As I started writing, I was also surprised about some unexpected advantages of open text publishing…

An unexpected level of interactivity

As I started writing my open text, I came across multimedia content that would make the book more engaging. The amazing USQ Open Educational Practice team encouraged me to make use of Pressbooks multimedia and H5P capabilities and embedded videos in the volume and created dynamic hover-overs to enable interactive annotation of each visual, that helps make the book’s content clearer. The book also incorporates a H5P slider preview that enables the reader to quickly flick through each visual – that’s not possible in a hardcopy publication! 

A screen capture of an interactive H5P object in the textbook. It depicts change over time.

Connecting me to academia

I was always committed to my open text project but my excitement when my ‘writing’ day came around each week surprised even me. Any academic knows the competing demands we face and that finding time to write an open text isn’t easy amongst the pressure to produce top quartile articles, teaching duties, and never-ending admin requests. 

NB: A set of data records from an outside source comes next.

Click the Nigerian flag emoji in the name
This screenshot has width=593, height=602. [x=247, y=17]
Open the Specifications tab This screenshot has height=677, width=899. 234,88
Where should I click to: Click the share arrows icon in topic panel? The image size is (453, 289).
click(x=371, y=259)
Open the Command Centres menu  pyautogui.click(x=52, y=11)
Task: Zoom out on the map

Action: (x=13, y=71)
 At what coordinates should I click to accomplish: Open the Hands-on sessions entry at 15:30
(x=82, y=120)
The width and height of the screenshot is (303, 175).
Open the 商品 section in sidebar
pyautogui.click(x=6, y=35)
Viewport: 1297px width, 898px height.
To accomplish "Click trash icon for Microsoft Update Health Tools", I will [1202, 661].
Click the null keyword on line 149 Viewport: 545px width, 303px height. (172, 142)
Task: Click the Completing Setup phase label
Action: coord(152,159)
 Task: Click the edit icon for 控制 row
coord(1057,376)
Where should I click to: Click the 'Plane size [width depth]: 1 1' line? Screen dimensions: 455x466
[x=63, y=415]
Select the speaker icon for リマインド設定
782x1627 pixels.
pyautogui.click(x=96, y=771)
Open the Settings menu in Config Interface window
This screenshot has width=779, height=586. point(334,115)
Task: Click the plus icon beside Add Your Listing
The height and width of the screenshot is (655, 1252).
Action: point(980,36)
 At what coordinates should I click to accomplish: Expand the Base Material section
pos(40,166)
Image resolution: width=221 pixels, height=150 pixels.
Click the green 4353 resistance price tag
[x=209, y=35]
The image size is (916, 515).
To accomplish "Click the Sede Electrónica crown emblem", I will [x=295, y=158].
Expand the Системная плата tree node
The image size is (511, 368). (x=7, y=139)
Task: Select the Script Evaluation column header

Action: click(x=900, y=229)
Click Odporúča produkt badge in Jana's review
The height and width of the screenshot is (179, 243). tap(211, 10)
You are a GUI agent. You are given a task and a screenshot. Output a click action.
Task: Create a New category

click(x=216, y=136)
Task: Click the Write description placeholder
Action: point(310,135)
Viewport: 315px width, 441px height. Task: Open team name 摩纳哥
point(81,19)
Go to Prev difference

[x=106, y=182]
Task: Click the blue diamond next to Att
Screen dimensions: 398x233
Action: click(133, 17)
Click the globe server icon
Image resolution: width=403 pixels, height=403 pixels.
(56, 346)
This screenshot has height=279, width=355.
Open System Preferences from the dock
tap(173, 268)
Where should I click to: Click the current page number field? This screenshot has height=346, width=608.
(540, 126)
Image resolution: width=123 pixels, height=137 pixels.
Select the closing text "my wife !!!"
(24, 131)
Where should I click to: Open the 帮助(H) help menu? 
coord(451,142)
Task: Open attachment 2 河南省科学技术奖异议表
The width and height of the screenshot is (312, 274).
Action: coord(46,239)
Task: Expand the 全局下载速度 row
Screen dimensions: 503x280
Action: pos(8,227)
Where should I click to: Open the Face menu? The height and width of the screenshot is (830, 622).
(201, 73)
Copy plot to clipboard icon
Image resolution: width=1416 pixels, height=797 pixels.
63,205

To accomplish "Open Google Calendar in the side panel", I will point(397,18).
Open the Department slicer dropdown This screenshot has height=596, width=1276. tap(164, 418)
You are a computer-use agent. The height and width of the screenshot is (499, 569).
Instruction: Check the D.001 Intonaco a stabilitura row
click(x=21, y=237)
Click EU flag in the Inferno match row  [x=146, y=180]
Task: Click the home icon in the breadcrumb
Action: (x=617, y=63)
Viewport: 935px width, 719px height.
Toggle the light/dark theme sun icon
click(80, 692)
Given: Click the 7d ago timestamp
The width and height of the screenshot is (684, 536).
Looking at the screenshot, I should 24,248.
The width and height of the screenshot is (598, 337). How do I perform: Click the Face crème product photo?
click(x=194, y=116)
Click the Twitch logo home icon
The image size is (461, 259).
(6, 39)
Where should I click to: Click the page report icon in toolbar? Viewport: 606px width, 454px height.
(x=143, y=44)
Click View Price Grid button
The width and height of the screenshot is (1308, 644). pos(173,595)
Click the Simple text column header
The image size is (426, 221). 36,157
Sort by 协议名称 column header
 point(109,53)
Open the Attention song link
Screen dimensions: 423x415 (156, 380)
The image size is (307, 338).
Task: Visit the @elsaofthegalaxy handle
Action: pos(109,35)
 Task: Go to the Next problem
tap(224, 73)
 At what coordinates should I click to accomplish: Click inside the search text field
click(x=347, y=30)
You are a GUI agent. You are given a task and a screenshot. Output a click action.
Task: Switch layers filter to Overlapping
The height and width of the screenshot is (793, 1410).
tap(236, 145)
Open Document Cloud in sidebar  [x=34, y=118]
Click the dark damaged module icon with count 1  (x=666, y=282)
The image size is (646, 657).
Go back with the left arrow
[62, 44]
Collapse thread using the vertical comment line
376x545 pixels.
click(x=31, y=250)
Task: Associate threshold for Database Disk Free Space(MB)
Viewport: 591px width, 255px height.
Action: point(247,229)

However, I found this project to be refreshingly different to my other academic (and admin) work! My open text was a space for me to express my passion for the topic in a manner that accurately represented my ideas and made them accessible for my target reader. And this was a novel luxury! I acknowledge here that the USQ Open Educational Practice team were abundantly accommodating of my vision, they trusted me as the content expert to make design decisions (another delightful novelty!) and worked tirelessly to see my vision come to life.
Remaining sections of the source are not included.